I got a notice from Google yesterday. tech.kateva.org had been quarantined as a phishing vector. Visitors would be warned away. I had a short time to fix the affected page that was listed below …
But there was nothing there. Same thing with a link to a downloadable spreadsheet of issues. That was empty too.
Elsewhere in the message a page was identified. It sure looked benign, the only link was to an Apple support site. It’s a (Google) blogger site and all the widgets were default Blogger. No extra HTML. No comments.
Also, despite Google’s warning, the blog was not quarantined.
Oh, I left something out. The day before a published spam comment showed up in my comment tracking feed. I get a few spam comments every day or two, but this was the first published one in a while. I went to delete it … but by the time I got to Blogger’s post management menu the comment was gone.

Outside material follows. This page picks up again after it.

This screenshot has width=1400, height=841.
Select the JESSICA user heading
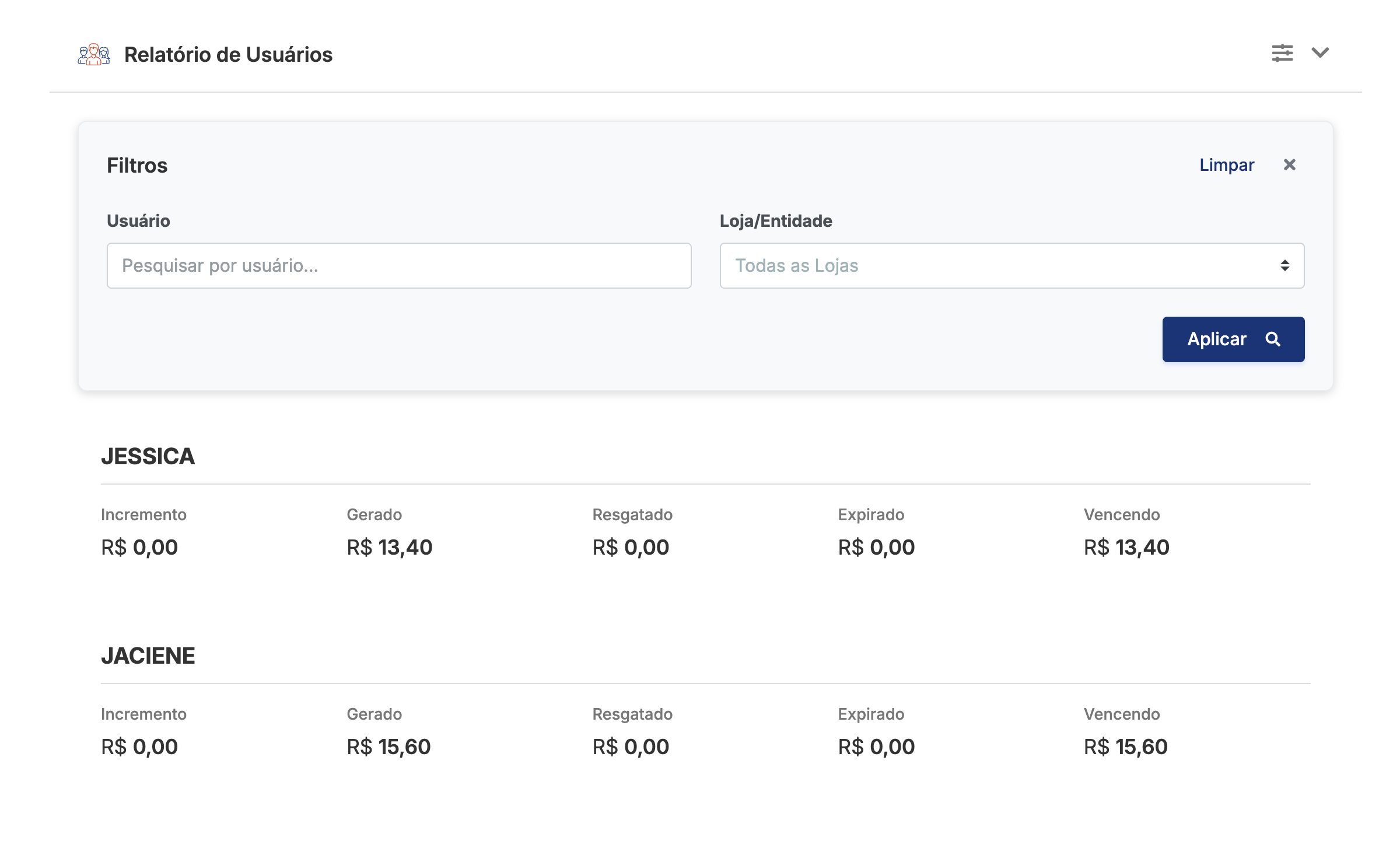148,457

This is what I think happened:
- This blog was set to allow comments without approval from authenticated posters for posts less than two weeks old.

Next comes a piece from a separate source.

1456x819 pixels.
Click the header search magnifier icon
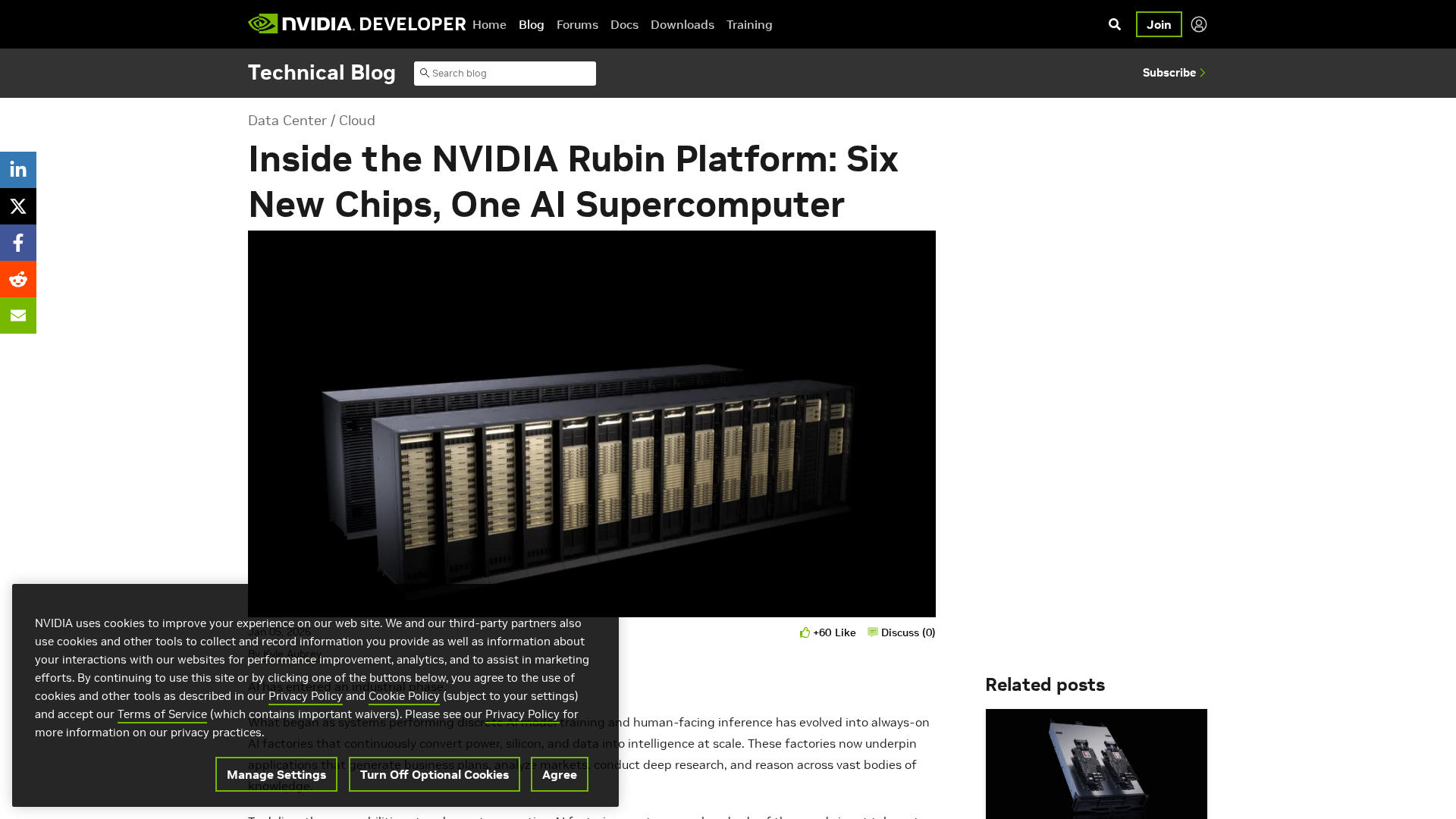[x=1114, y=24]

- A bot created an authenticated identity and created a phishing attack comment.
- Google spotted the comment, quarantined the site, and sent the notification email.
- Blogger spam detection identified the comment author as a spammer and deleted all comments by that identity — including the one on my site (why it was gone).

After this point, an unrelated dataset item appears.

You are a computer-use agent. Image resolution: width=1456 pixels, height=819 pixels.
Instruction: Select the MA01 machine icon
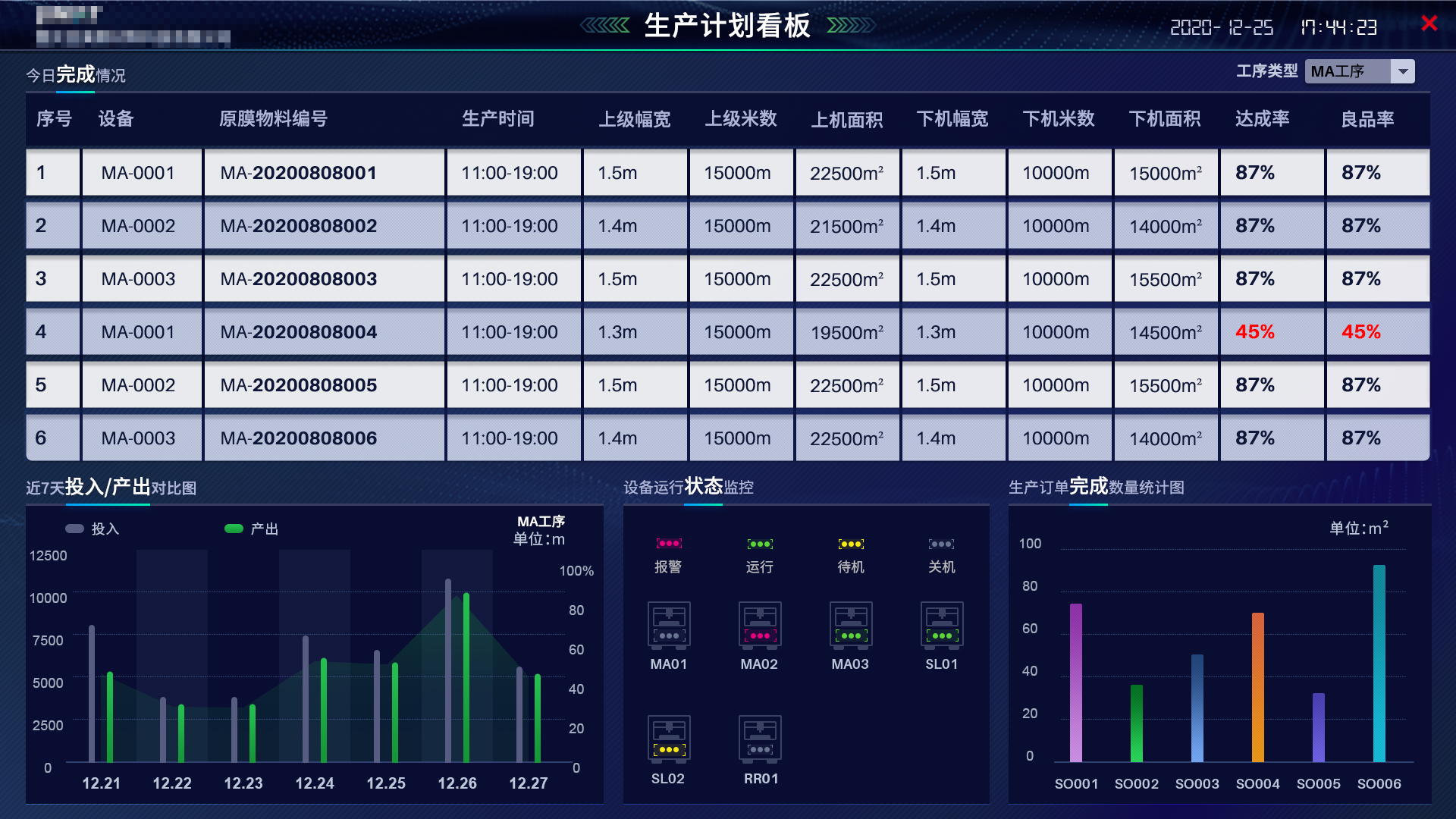pyautogui.click(x=668, y=625)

- Google rechecked my site and lifted the quarantine — but couldn’t retrieve the notification email.
- The notification email was partly empty because that it was a query — that returned Null. It had one part that was written at time of email generation and that contained the link to the once contaminated page.
I changed comments on the blog to require authorization at all times — no two week window for authenticated users. Clearly authentication is no longer a sufficient barrier. I don’t want phishing attacks on my blog, and I don’t want to get quarantined.
This reminds me what a strange fish Blogger is. It works fairly well, though there’s a longstanding problem with CR/LF handling that reminds me too much of DOS 2.1. It gets very few, but still some, updates. Google has switched their blogs off Blogger, but they haven’t used their new proprietary RSS/Blog platform to replace Blogger. Blogger is neither dead nor alive, and Google RSS is similarly quantum.